Wei Dai comments on An alignment safety case sketch based on debate

Wei Dai 17 Jun 2025 11:31 UTC
LW: 2 AF: 2
0
AF

I think we’re in a similar place with the philosophical worries: we have both a bunch of specific games that fail with older theories, and a bunch of proposals (say, variants of FDT) without a clear winner.
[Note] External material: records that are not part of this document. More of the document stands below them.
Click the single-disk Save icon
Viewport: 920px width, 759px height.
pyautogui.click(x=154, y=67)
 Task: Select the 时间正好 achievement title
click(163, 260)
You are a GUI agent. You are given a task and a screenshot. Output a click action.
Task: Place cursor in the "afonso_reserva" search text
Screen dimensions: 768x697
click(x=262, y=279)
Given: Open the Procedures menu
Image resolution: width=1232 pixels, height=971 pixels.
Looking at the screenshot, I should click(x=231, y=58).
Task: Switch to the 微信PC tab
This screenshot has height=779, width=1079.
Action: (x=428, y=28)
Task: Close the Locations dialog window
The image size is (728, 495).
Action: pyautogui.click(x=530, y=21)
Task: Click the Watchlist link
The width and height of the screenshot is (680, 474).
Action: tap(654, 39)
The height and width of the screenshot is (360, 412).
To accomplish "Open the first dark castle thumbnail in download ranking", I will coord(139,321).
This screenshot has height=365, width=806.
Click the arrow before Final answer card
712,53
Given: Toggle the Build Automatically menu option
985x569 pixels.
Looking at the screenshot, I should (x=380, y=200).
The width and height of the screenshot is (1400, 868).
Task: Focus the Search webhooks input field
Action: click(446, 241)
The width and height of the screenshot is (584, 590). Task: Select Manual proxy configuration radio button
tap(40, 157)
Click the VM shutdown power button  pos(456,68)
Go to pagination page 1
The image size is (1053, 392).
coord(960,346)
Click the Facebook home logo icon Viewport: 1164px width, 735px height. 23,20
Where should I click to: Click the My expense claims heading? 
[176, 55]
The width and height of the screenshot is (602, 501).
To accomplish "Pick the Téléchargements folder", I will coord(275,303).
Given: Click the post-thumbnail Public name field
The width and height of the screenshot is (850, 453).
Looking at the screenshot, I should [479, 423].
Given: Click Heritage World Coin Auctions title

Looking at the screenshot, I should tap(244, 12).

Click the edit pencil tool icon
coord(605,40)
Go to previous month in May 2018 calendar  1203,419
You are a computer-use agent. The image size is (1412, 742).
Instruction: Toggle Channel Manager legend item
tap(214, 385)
I think the situation in decision theory is way more confusing than this. See https://www.lesswrong.com/posts/wXbSAKu2AcohaK2Gt/udt-shows-that-decision-theory-is-more-puzzling-than-ever and I would be happy to have a chat about this if that would help convey my view of the current situation.
- Martín Soto 17 Jun 2025 12:54 UTC
  2 points
  0
  Parent
  I read Wei as saying “debate will be hard because philosophy will be hard (and path-dependent and brittle), and one of the main things making philosophy hard is decision theory”. I quite strongly disagree.
  About decision theory in particular:
  - I think Wei (and most people) are confused about updatelessness in ways that I’m not. I’m actually writing a post about this right now (but the closest thing for now is this one). More concretely, this is a problem of choosing our priors, which requires a kind of moral deliberation not unique to decision theory.
  About philosophy more generally:
  - I would differentiate between “there is a ground truth but it’s expensive to compute” and “there is literally no ground truth, this is a subjective call we just need to engage in some moral deliberation, pitting our philosophical intuitions against each other, to discover what we want to do”.
  - For the former category, I agree “expensive ground truths” can be a problem for debate, or alignment in general, but I expect it to also appear (and in fact do so sooner) on technical topics that we wouldn’t call philosophy. And I’d hope to have solutions that are mostly agnostic on subject matter, so the focus on philosophy doesn’t seem warranted (although it can be a good case study!).
  - I think it squarely includes ethics, normativity, decision theory, and some other philosophy fall squarely into the latter category. I’m sympathetic to Wei (and others)’s worries that most of the value of the future can be squandered if we solve intent alignment and then choose the wrong kind of moral deliberation. But this problem seems totally orthogonal to getting debate to work in the technical sense that the UKAISI Alignment team focuses on.